2021年のIMSAウェザーテック・スポーツカー選手権開幕戦、伝統の『ロレックス・デイトナ24時間レース』で初優勝を手にし、インディカーでは2016年に世界3大レースである『インディアナポリス500マイルレース』を制しているアレクサンダー・ロッシが、11月17〜22日にメキシコのバハ・カリフォルニア半島に沿って争われた北米を代表する伝統のオフロード戦『Baja1000(バハ1000)』で見事にクラス優勝を達成。
6気筒搭載のプロダクションモデルを基本とするアンリミテッド部門の“クラス7”で『ホンダ・リッジライン』のステアリングをシェアし、2018年、2019年に続く自身3度目の挑戦で勝利を挙げ、自らの肩書きにもうひとつの勲章を加えた。
2018年のデビューイヤーは、対向車のSUVとあわや正面衝突という窮地をくぐり抜けクラス2位、2019年は90度コーナーで目測を誤りロールオフ。およそ150km/h以上の速度で横転し、リタイアを余儀なくされていたロッシが“3度目の正直”となった2021年大会で雪辱を果たす快走を披露した。
チーム代表兼ドライバーのジェフ・プロクターにリチャード・グラスザック、そして2輪部門の“レジェンド”でもあるバハ12勝のスティーブ・ヘンゲフェルドとともに709号車の『ホンダ・リッジライン』をドライブしたロッシは、メキシコのバハ・カリフォルニア州に位置する沿岸都市エンセナダをスタートし、南に1227マイル(約1974km)のラパスを目指した。

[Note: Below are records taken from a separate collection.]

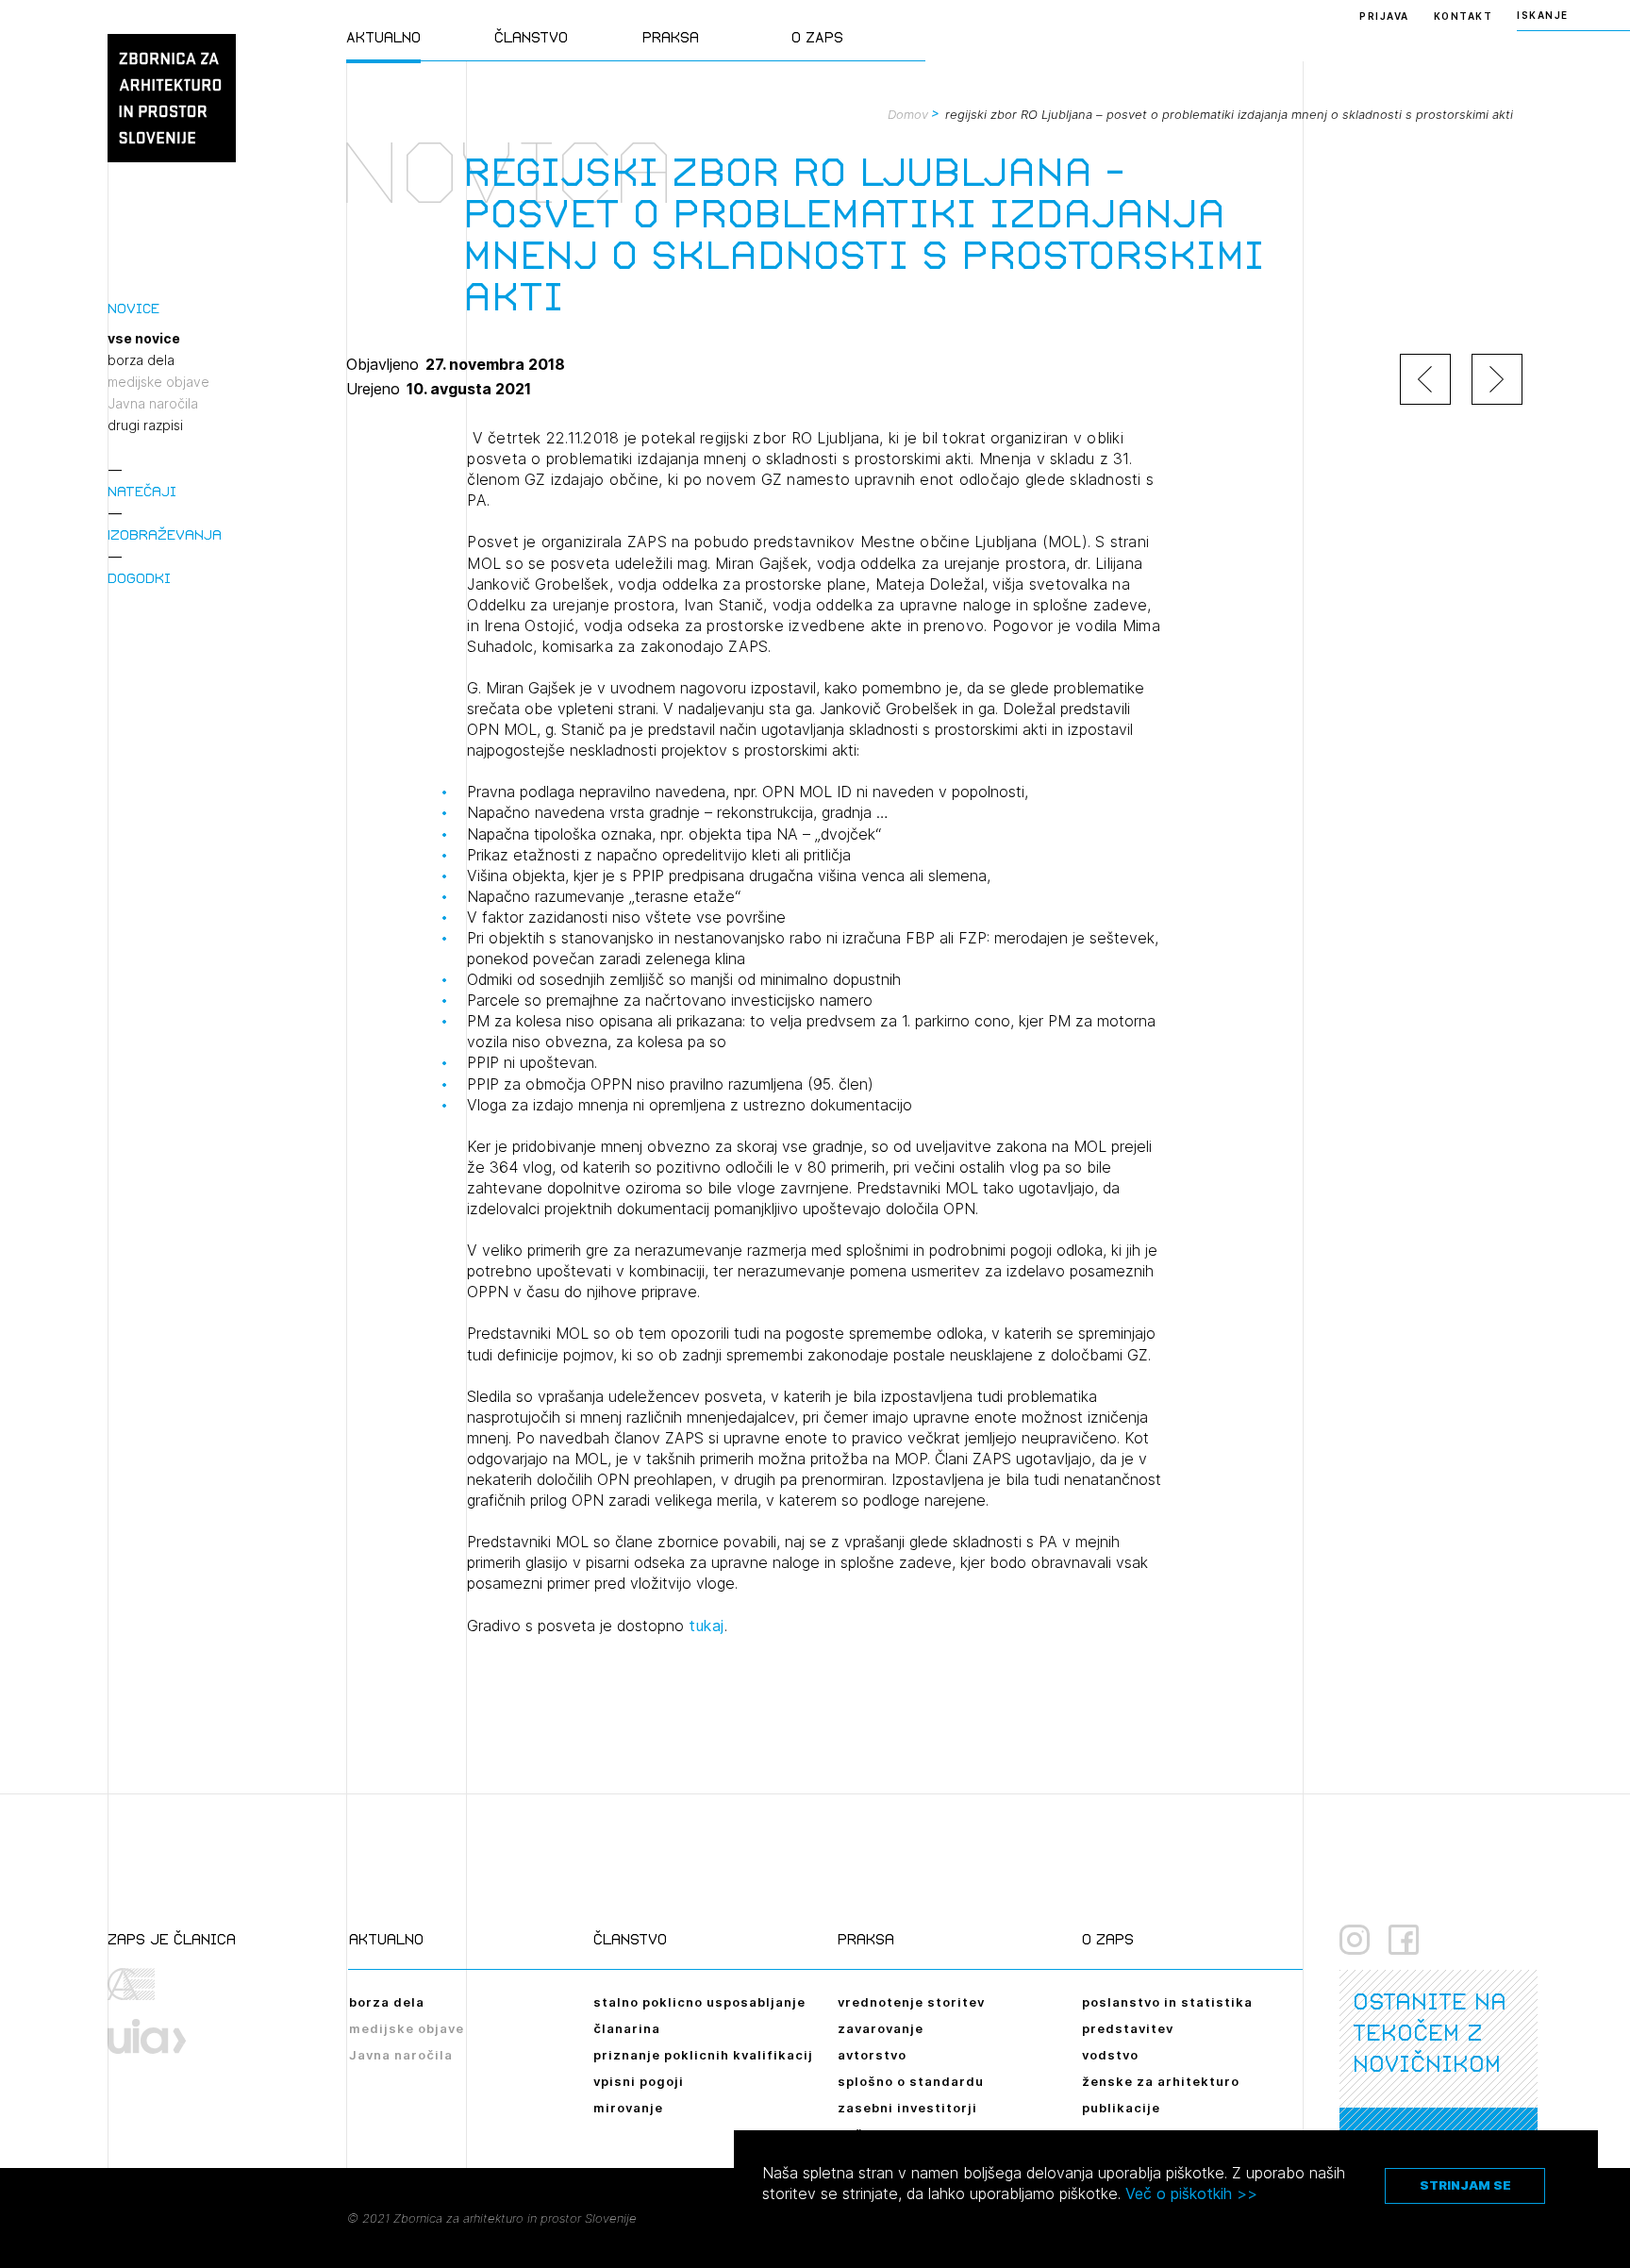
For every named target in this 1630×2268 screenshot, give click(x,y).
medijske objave (158, 382)
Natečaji (142, 491)
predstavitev (1127, 2028)
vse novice (144, 338)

深夜のスティントとなる3時15分に最初の出番を迎えたロッシは、極度に乾燥した気候ながら霧が立ち込める厳しいコンディションの下でドライブすると、予想どおり視認性の問題からペースを上げることができず。コース上の“コーションポイント”の見極めも困難にさせる「最悪の状況」だったと振り返った。
「僕らはいくつかのミスを犯した。複数のコーナーで“その瞬間に競技を終わらせる”可能性のある岩石にヒットしたが、幸いにもなんとか生き残れた。別のコーナーではサボテンも薙ぎ倒したが、岩が全部アレならいいのにと思ったよ(笑)」と続けたロッシ。
「しばらくの間“針のムシロ”のような気分でドライブを続けた。でもそれもすべて偉大なる大自然との戦いであり、バハが僕らに与えてくれた試練であり、彼らによるレッスンだと思えるようになったんだ」
最終的にチームHPD(ホンダ・パフォーマンス・ディベロップメント)の直噴3.5リッターV型6気筒ガソリンを搭載する2022年型『ホンダ・リッジライン』は、23時間4分49秒のタイムで全ステージを走破し、後続に3時間強のマージンを築いてフィニッシュ。この結果により同車は2021年のサンフェリペ250、バハ500を含む4連勝を飾ることとなった。